On hearing of the death of his brother, King Edward IV, Richard’s first public act was to hasten to the Minster, Dean writes. “On this spot where people had worshipped for centuries, he proclaimed his loyalty to his new king, Edward V (Edward IV’s son, later one of the princes in the tower).”

For centuries, the debate has raged over whether Richard was genuinely loyal to his nephew, or whether he was already plotting the seize the throne even as he publicly pledged his allegiance in the great cathedral. “Proponents of Richard claim that his loyalty to his brother had been tested time and again and had never wavered,” Dean writes. “Others point to the fact that Richard immediately sent the young king’s maternal uncle to Pontefract to be executed.”

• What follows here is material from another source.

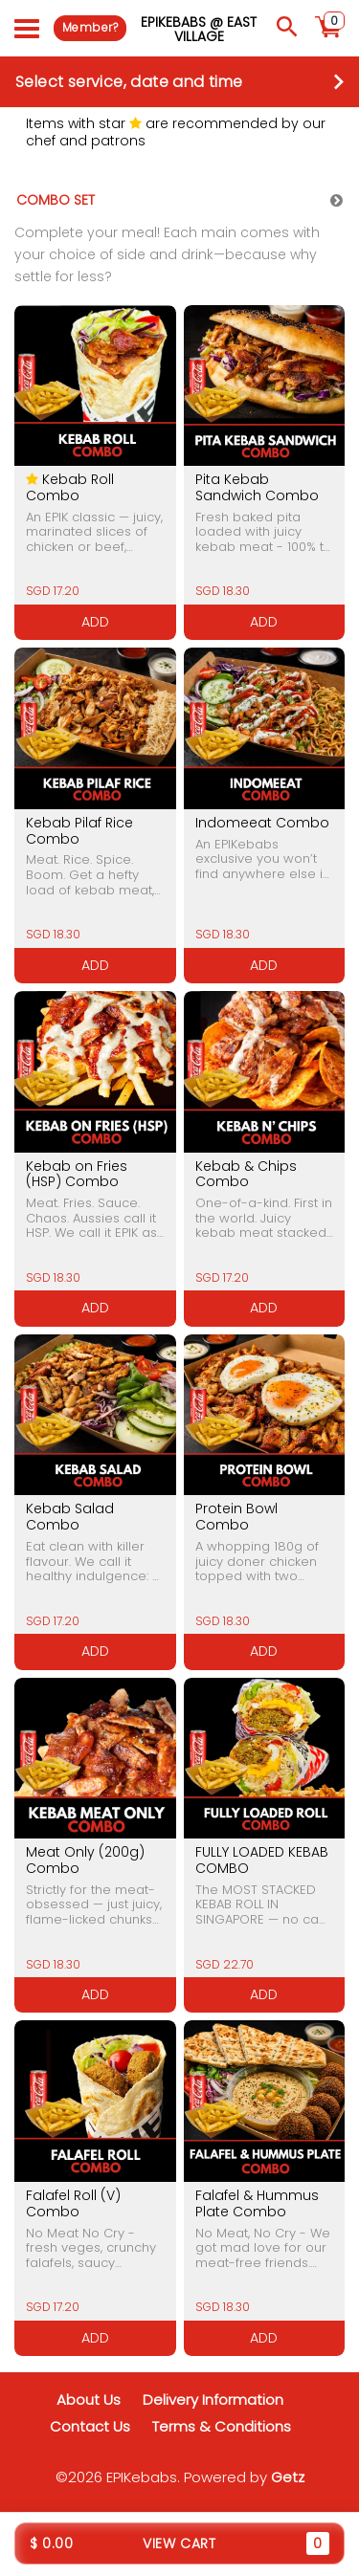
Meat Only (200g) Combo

York Minster was also where, just a few months later in September 1483, Richard - now king - had his own son, Edward of Middleham, invested as Prince of Wales.

 

Sheriff Hutton Castle

The castle belonged to the Earl of Warwick, father of Anne Neville, Richard’s wife. Richard may well have visited as a young man. The castle later became his. King Richard visited the castle in May 1484 when, burdened with grief following the death of his son Edward of Middleham, he was on his way to York. Edward is said to be buried at Sheriff Hutton Church.

 

Scarborough

In 1474, when still the Duke of Gloucester, Richard exchanged some of his wife Anne’s lands in Derbyshire and Hertfordshire for the great royal castle of Scarborough, and held the castle for the rest of his life.

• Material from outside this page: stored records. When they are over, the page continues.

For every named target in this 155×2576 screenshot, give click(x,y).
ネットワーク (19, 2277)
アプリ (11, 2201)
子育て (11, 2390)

He had a close relationship with the town – so much so that, as king, he granted it a charter making Scarborough and the surrounding area a county in its own right. Following Richard’s death at Bosworth, however, the new king, Henry VII, refused to recognise the charter, Dean writes.

King Richard is thought to have spent two weeks at the castle in June and July 1484, when he was contemplating war with Scotland.

• The World of Richard III by Kristie Dean is published by Amberley, priced £20.